Per Newsarama, this price increase will affect BatmanSuicide SquadWonder Woman Detective ComicsGreen LanternsThe FlashHal Jordan and the Green Lantern CorpsHarley Quinn, and Injustice. It follows reports last week that DC would stop providing complimentary digital codes in their $3.99 physical comics.

Unaffected by this price increase are the “New Age of Heroes” comics, including Curse of Brimstone, DamageImmortal MenNew ChallengersSidewaysSilencerThe Terrifics, and The Unexpected. They remain at $2.99 for the foreseeable future.

This move comes courtesy of the big usual suspect: reader attrition. Per Todd Allen’s sales analysis earlier this month, the vast majority of DC’s titles (with the exceptions of Action Comics #1000 and the biggest Batman titles) are selling under 50,000, with many even falling under 30,000. Thus, it’s apparent that there’s a need to tighten the budget belt at the DC offices.

That said, one can’t help but wonder whether increasing the cost on bi-weekly books will hurt more than it helps. Batman saw a bump in April as its story cruises towards the much-anticipated Batman/Catwoman wedding. There have also been a number of creative refreshes on many DC books recently as new teams take the reins, with more rumored to come. And Justice League also just started its big relaunch with this week’s No Justice #1. Will an increase from $6 to $8 a month cause some more casual Batman readers to drop the title? Will fans be more wary of trying the new directions for books they’ve fallen off on given the higher cost of admission?

These are questions DC surely has already predicted answers to internally, but it will be interested to see how the effects of this change play out in the real world marketplace.

11 COMMENTS

  1. If I weren’t already dropping the remaining titles in my DC pull due to the stealth end of the digital download codes… Well, then I’d pick and choose, but yeah. Breaks my heart, but there’s no value for the consumer in this.

  2. Hey Beat, you do realize that “Drawing the Line at $2.99” pledge was made way back in 2010, right? You can’t really expect a published to actually stick to this after 8 long years.

  3. Basically, as long as they roll back to a monthly schedule (like Action and and Superman, I don’t mind a price increase. But if they try to sell me two issues at $3.99 each month, I’ll drop that book just like I’ve dropped plenty of Marvel books for the same offense.

  4. Of those books I only have Wonder Woman and The Flash so not a huge drain and I like both books so I’ll keep them. Good to know that The Terrifics, the only book of that group that I buy is staying at 2.99. I still buy more DC than Marvel at this point.

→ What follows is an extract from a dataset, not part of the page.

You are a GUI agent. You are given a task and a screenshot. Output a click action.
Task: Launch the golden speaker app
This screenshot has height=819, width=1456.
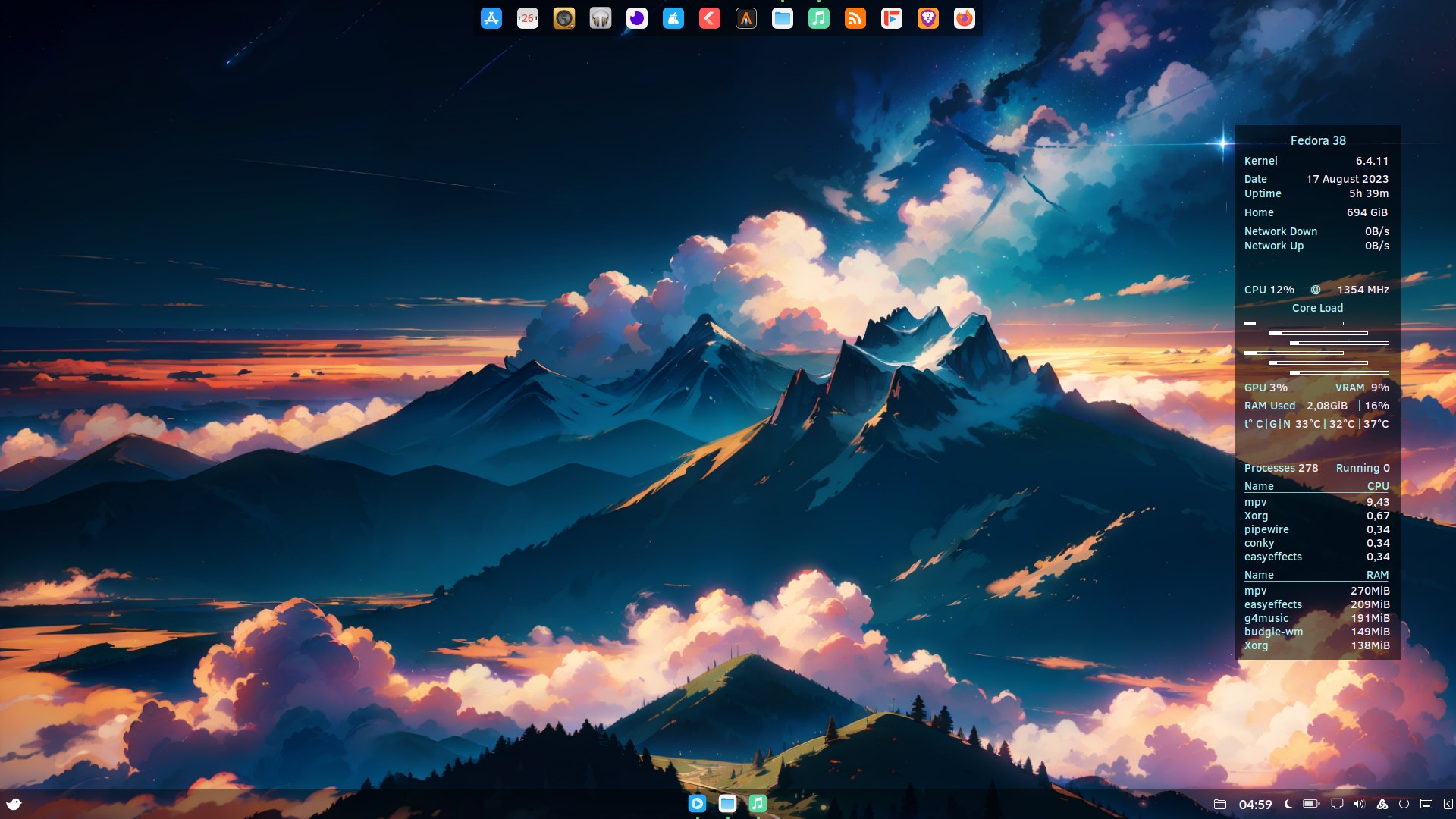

  5. They used to reduce the digital price by 1 dollar before Rebirth, after a period of 2 months. Most publishers are reducing the price after a certain period. Is there any chance that DC will do the same?

  6. The prices keep going up, my income does not. Pile on constant universe reboots, character retcons that I don’t like and that leads me ultimately to only watch the storylines from the sidelines via review/news sights and waiting a year or two to pick up the issues out out the discount bins. Maybe. Not happy about it, I used to really love keeping up by reading the titles, but comics are just plain too expensive right now. Maybe the people making the price decision aren’t aware of that.

  7. The $2.99 price break for their bi-weekly comics was a big selling point for me. Granted, I’m down to just Wonder Woman on my pull list, but Steve Orlando and whoever follows him better be serving up something a hell of a lot better than James Robinson has on his run to keep me at an $8/month price point. Jenny Frison’s variants are the only thing that have kept me coming back since Robinson took over anyway.